# ttt-video-dit
**Repository Path**: cuixingxing/ttt-video-dit
## Basic Information
- **Project Name**: ttt-video-dit
- **Description**: No description available
- **Primary Language**: Unknown
- **License**: Not specified
- **Default Branch**: main
- **Homepage**: None
- **GVP Project**: No
## Statistics
- **Stars**: 0
- **Forks**: 0
- **Created**: 2025-04-21
- **Last Updated**: 2025-04-21
## Categories & Tags
**Categories**: Uncategorized
**Tags**: None
## README
# TTT-Video
TTT-Video is a repository for finetuning diffusion transformers for style transfer and context extension. We use Test-Time Training (TTT) layers to handle long-range relationships across the global context, while reusing the original pretrained model's attention layers for local attention on each three second segment.

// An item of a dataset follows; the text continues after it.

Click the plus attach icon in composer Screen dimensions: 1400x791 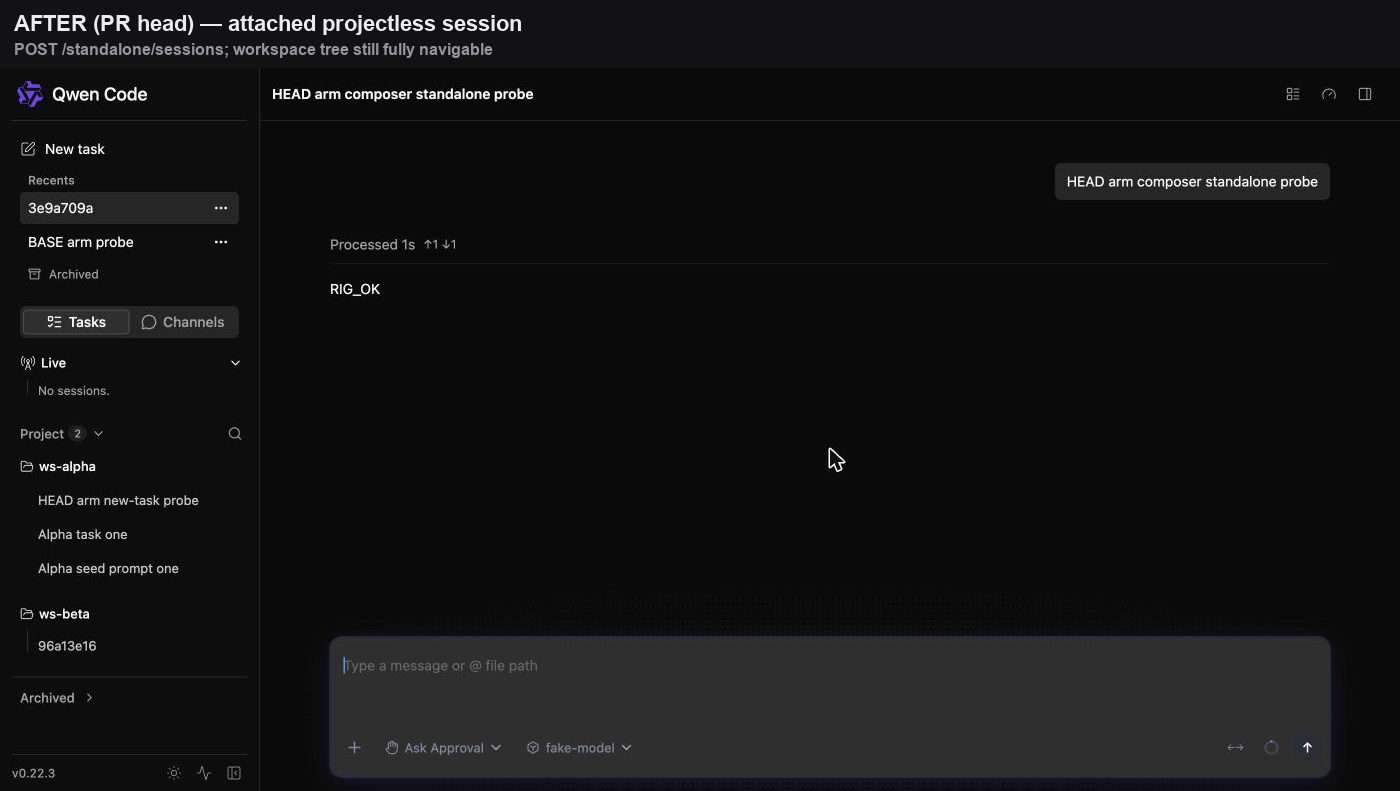click(354, 748)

In this repository, we include training and inference code for 63 second video generation. We finetune our model first at the original pretrained 3 second video length for style transfer and incorporating TTT layers. Then, we train in stages at video lengths of 9 sec, 18 sec, 30 sec, and 63 sec for context extension.
## Model Architecture

Our architecture adapts the [CogVideoX](https://github.com/THUDM/CogVideo) 5B model, a diffusion transformer for text-to-video generation, by incorporating TTT layers. The original pretrained attention layers are retained for local attention on each 3-second segment and its corresponding text. In addition, TTT layers are inserted to process the global sequence as well as its reversed version, with their outputs gated through a residual connection.
To extend context beyond the pretrained 3-second segments, each segment is interleaved with text and video embeddings.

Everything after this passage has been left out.